** Passage for review **
Tara Hayes, deputy director of health policy for the American Action Forum, said the Senate uses a slightly different formula to determine what those payments are. Based on an analysis she did on the House plan, she said states might have to pay less for elderly and disabled recipients under the Medicaid changes but a little more for low-income recipients. The burden would fall on state governments; Medicaid would remain an entitlement for all who qualify.
“It’s really likely these cuts are not going to make that big a difference,” she said.
The Senate bill also changes the way the law would treat the Medicaid expansion under Obamacare. Under the House plan, states would not get higher reimbursements — currently 90 percent — from the federal government for new recipients who earn too much to qualify for Medicaid under pre-Obamacare rules. But those changes would not apply to current Medicaid recipients unless they left the program and then signed back up again.
The Senate bill replaces that with a three-year phaseout beginning in 2021. The federal reimbursement rate for the expansion population would drop to 85 percent, 80 percent, and 75 percent each of the following three years. After that, the expansion population would be treated like all other Medicaid recipients and there would be no provision grandfathering existing patients.

** Work order 1 **
In the passage on the Senate bill's Medicaid changes, what year would the three-year phaseout begin?
** Work order 2 **
Please continue the passage on the Senate bill's Medicaid changes from the point where it stops.

** Given data **
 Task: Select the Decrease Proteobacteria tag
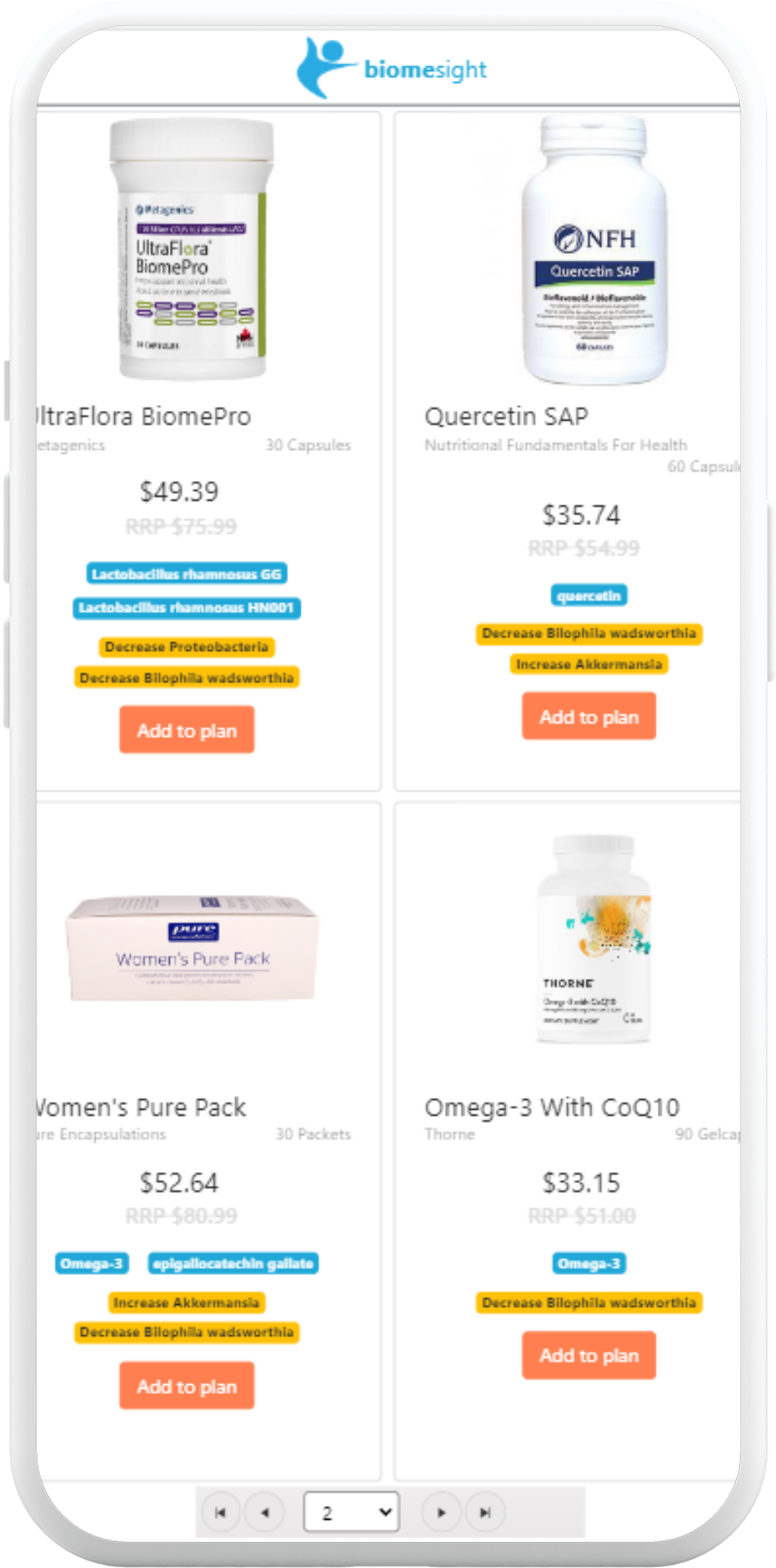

** Exercise output 1 **
2021

** Exercise output 2 **
The plan relies on lower Medicaid cuts in the early years and steeper reductions in the out years, compared to the House plan. Hayes said that could be a way to kick the can down the road.
“The reality is that’s always a possibility,” she said. “You never know what a future Congress is going to do.”
Much of the early reporting on the Senate plan has characterized it from switching from age-based tax credits favored by the House to income-based subsidies more similar to Obamacare. Christopher Holt, director of health policy at the American Action Forum, said his reading of the bill suggests it’s a blend of both approaches.
Holt said it more closely resembles a transition period in the House plan.
“It looks a lot like the transition credits in the House bill,” he said. “They just adjusted more for income than in the House transition.”